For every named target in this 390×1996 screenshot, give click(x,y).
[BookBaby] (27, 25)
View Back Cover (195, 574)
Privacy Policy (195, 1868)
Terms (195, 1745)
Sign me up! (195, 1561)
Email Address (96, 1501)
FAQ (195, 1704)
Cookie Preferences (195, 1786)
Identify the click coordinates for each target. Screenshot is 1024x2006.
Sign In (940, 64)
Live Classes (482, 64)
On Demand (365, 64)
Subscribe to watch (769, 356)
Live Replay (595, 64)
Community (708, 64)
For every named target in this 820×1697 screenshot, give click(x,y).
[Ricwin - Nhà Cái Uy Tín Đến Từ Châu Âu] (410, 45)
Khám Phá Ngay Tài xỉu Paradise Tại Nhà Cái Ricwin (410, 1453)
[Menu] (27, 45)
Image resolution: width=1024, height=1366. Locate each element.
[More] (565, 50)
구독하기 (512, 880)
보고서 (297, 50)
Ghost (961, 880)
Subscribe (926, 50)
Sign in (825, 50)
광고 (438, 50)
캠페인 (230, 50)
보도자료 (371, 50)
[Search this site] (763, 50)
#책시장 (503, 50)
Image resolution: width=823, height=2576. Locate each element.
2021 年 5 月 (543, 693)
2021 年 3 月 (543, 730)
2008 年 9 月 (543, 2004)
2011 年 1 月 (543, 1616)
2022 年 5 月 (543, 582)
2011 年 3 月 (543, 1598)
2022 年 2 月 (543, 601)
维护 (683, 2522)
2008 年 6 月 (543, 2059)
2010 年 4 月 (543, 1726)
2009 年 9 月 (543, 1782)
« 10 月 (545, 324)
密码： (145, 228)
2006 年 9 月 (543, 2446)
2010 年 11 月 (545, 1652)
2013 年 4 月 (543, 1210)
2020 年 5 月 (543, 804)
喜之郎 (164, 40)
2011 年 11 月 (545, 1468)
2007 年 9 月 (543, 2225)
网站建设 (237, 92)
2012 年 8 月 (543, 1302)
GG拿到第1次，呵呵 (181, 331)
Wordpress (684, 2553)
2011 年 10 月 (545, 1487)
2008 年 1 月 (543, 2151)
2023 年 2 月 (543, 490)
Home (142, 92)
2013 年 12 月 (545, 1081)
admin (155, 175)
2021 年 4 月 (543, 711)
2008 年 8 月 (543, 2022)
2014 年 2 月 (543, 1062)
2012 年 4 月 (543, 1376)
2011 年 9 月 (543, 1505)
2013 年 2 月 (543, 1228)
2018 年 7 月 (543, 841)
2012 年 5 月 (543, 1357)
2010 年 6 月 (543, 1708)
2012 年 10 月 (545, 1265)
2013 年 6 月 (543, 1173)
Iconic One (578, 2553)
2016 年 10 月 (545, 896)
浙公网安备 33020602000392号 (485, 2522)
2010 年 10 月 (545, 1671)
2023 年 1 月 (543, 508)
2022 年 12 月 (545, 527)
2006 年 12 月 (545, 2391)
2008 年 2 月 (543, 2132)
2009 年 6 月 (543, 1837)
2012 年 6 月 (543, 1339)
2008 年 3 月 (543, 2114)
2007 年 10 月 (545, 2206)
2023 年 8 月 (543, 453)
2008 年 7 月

### About this task
Repeat all the material, keeping each line identical.

### Written response
For every named target in this 390×1996 screenshot, give click(x,y).
[BookBaby] (27, 25)
View Back Cover (195, 574)
Privacy Policy (195, 1868)
Terms (195, 1745)
Sign me up! (195, 1561)
Email Address (96, 1501)
FAQ (195, 1704)
Cookie Preferences (195, 1786)
Identify the click coordinates for each target. Screenshot is 1024x2006.
Sign In (940, 64)
Live Classes (482, 64)
On Demand (365, 64)
Subscribe to watch (769, 356)
Live Replay (595, 64)
Community (708, 64)
For every named target in this 820×1697 screenshot, give click(x,y).
[Ricwin - Nhà Cái Uy Tín Đến Từ Châu Âu] (410, 45)
Khám Phá Ngay Tài xỉu Paradise Tại Nhà Cái Ricwin (410, 1453)
[Menu] (27, 45)
Image resolution: width=1024, height=1366. Locate each element.
[More] (565, 50)
구독하기 (512, 880)
보고서 (297, 50)
Ghost (961, 880)
Subscribe (926, 50)
Sign in (825, 50)
광고 (438, 50)
캠페인 (230, 50)
보도자료 (371, 50)
[Search this site] (763, 50)
#책시장 (503, 50)
Image resolution: width=823, height=2576. Locate each element.
2021 年 5 月 (543, 693)
2021 年 3 月 (543, 730)
2008 年 9 月 (543, 2004)
2011 年 1 月 (543, 1616)
2022 年 5 月 (543, 582)
2011 年 3 月 (543, 1598)
2022 年 2 月 (543, 601)
维护 (683, 2522)
2008 年 6 月 (543, 2059)
2010 年 4 月 (543, 1726)
2009 年 9 月 (543, 1782)
« 10 月 (545, 324)
密码： (145, 228)
2006 年 9 月 (543, 2446)
2010 年 11 月 (545, 1652)
2013 年 4 月 (543, 1210)
2020 年 5 月 (543, 804)
喜之郎 (164, 40)
2011 年 11 月 (545, 1468)
2007 年 9 月 (543, 2225)
网站建设 (237, 92)
2012 年 8 月 (543, 1302)
GG拿到第1次，呵呵 (181, 331)
Wordpress (684, 2553)
2011 年 10 月 (545, 1487)
2008 年 1 月 (543, 2151)
2023 年 2 月 (543, 490)
Home (142, 92)
2013 年 12 月 (545, 1081)
admin (155, 175)
2021 年 4 月 (543, 711)
2008 年 8 月 (543, 2022)
2014 年 2 月 (543, 1062)
2012 年 4 月 (543, 1376)
2011 年 9 月 (543, 1505)
2013 年 2 月 (543, 1228)
2018 年 7 月 (543, 841)
2012 年 5 月 (543, 1357)
2010 年 6 月 (543, 1708)
2012 年 10 月 (545, 1265)
2013 年 6 月 (543, 1173)
Iconic One (578, 2553)
2016 年 10 月 (545, 896)
浙公网安备 33020602000392号 (485, 2522)
2010 年 10 月 (545, 1671)
2023 年 1 月 (543, 508)
2022 年 12 月 (545, 527)
2006 年 12 月 (545, 2391)
2008 年 2 月 (543, 2132)
2009 年 6 月 (543, 1837)
2012 年 6 月 (543, 1339)
2008 年 3 月 (543, 2114)
2007 年 10 月 (545, 2206)
2023 年 8 月 (543, 453)
2008 年 7 月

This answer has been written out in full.